17 de janeiro. Estreia do Paraná Clube no Campeonato Paranaense de 2010 com derrota de virada para o Rio Branco em plena Vila Capanema. A zaga falhou nos gols de Renan Meduna e Ratinho, que decretaram os 2 a 1 na noite daquele domingo.

A torcida saiu de campo preocupada e com o receio do Tricolor repetir o ano de 2009, quando patinou no Paranaense e chegou a flertar com a zona de rebaixamento para a terceirona em determinado período da Série B.

Passados quatro meses o cenário é completamente diferente na Vila Capanema. Mesmo com um modesto quarto lugar no Campeonato Paranaense, a torcida já não tem dúvidas de que o time, este ano, vai lutar na metade de cima da tabela da segundona.

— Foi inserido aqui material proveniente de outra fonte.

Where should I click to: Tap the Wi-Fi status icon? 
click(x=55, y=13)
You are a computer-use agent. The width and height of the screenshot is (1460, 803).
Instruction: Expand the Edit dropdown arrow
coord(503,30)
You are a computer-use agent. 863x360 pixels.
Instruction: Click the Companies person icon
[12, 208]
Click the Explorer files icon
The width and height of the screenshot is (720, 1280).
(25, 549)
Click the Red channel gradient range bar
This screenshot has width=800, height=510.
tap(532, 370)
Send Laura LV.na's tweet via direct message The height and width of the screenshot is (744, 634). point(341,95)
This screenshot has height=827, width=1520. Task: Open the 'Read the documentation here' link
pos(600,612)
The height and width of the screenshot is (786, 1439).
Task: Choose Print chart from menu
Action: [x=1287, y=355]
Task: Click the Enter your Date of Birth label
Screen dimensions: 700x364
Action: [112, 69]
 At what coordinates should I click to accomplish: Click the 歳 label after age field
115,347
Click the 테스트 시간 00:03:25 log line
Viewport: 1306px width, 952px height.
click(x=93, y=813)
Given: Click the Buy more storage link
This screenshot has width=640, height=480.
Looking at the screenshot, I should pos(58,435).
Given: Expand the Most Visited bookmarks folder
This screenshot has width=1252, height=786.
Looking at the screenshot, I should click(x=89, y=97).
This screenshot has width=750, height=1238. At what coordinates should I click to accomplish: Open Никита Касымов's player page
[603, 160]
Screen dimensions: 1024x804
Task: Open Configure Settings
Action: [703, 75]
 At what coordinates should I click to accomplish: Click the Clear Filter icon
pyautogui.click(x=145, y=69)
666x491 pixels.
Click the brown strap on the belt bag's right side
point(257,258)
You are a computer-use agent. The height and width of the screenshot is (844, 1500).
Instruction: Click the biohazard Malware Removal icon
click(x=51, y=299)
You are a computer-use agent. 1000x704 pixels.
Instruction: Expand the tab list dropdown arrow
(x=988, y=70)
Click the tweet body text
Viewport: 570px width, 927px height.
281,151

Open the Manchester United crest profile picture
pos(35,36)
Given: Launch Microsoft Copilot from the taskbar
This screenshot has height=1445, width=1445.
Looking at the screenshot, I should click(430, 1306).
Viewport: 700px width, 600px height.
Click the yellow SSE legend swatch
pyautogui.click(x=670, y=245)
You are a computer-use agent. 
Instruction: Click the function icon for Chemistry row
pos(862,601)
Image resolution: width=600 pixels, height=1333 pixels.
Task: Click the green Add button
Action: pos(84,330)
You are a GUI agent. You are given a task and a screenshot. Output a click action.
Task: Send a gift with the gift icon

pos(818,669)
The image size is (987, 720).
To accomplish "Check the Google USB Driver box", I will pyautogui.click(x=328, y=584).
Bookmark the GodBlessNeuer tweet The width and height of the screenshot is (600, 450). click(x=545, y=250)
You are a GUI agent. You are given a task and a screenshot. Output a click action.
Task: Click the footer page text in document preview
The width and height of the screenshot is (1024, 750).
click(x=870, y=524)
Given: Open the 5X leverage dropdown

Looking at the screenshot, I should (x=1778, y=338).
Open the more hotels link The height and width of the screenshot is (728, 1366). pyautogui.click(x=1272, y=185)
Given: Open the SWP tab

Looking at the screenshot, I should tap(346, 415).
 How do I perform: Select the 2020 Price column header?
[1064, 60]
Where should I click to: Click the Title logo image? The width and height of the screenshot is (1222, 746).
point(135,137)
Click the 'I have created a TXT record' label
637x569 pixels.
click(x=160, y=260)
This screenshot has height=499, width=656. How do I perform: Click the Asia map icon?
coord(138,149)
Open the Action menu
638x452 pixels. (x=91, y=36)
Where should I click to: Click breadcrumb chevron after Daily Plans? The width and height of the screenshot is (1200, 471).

A defesa completou no último jogo 26 partidas sem levar mais de um gol, ou quatro meses. Desses jogos, são nove partidas sem ser vazado. Em março, o Toledo teve a oportunidade de repetir a dose do Leão da Estradinha e marcar dois tentos no Tricolor, mas Leandro Bocão desperdiçou cobrança de pênalti, defendida por Juninho, que repetiu o feito diante do Sport, na Vila Capanema na Copa do Brasil e garantiu o tabu Tricolor.

O zagueiro Irineu explica qual é o segredo para a muralha Tricolor funcionar tão bem: “É muita união, muitas dificuldades que a gente passou. A gente se uniu para conseguir o acesso para a Série A. Trabalho todo dia é o que vem mantendo nossa boa base defensiva”.

A retaguarda paranista tem uma média invejável de 0,73 gols sofridos por jogo. Neste início de Série B, a zaga foi vazada somente contra a Ponte Preta, na derrota por 1 a 0, em três jogos até agora. Para manter aumentar a estatística, o Paraná Clube busca agora seus primeiros pontos longe de casa nesta segunda divisão diante do Duque de Caxias, às 19h30 em Volta Redonda.